----- TASK INPUTS
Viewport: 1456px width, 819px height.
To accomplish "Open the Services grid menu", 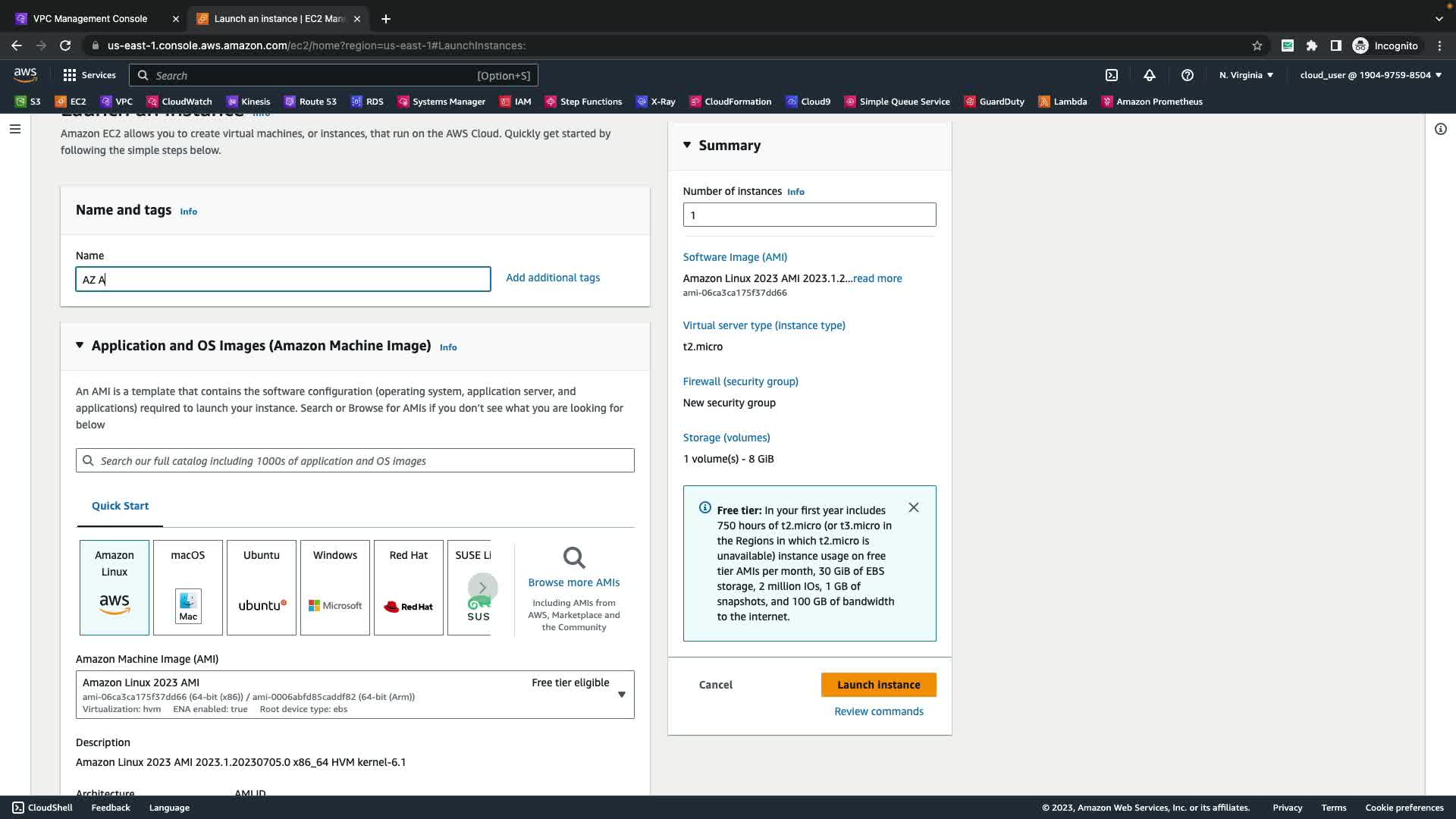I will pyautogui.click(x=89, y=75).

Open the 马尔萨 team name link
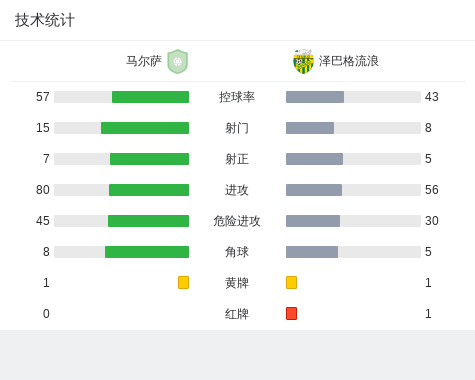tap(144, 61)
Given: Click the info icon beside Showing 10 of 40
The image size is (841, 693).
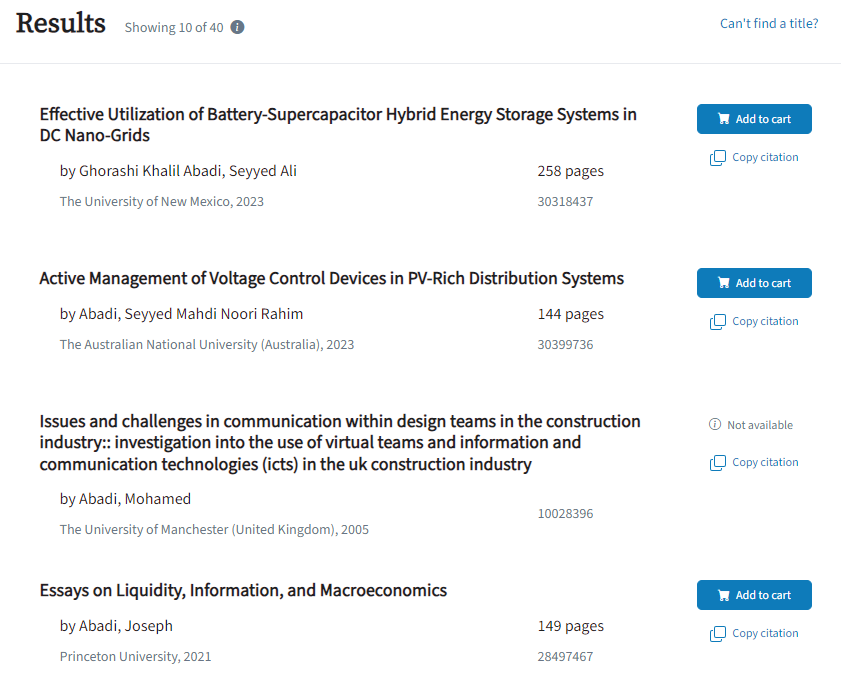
----------
Return the lines from the one containing "Given: Click the" through the end of the lines, leaving out the pictures.

Given: Click the info icon beside Showing 10 of 40
The image size is (841, 693).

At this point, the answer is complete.